И то правда, подумал я. Может, попробовать писать о надежде? Нет, отказываюсь впадать в банальность. Простовато как-то, несолидно.
* * *
Но надежда продолжала мучить меня, на то она и выдумана, и всю ночь я не мог сомкнуть глаз. А назавтра, как нарочно, случился знак.
Это было в «Геральд Трибьюн». Вот, кому надо — могу показать.
Из мюнхенского зоопарка сбежал волк, и нашла его на четвертой странице одна старушка. Когда прибыла полиция, старушка гладила волка по голове, а он лизал ей руку.
Трудно сказать наверняка, но, похоже, волки развиваются в правильном направлении. И старушки тоже. Или, может, старушка была сумасшедшая. С ними вечно что-то случается.
Я не верю в перевороты. Слова связаны круговой порукой, они становятся фразами, и выражение «пригрел на груди змею» вряд ли подразумевает, что змея потом выразит вам благодарность. Любовь — просто слою, которое хорошо звучит.
В тот вечер мы с Алиеттой долго совещались.
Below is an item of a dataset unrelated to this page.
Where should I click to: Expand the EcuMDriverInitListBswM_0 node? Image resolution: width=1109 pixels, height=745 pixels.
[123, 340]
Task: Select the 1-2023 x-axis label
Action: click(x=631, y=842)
Я еще не описывал вам Алиетту словами, ведь я хочу, чтоб она осталась со мной, а не запуталась в словах. Я сделаю одно-единственное заявление: у Алиетты такие глаза, как будто бывает первый взгляд.
— Поль, наверно, лучше сдаться. Не стоит кричать, никто не услышит. Его нет. Не существует. Он не придет тебя завершать, не выделит тебя из наброска, Автора нет. Давай смиримся с собой, ведь мы тут ни при чем. Ты даже мог бы подыскать работу, не лишенную будущего, скажем, компостировать билеты на станции отправления.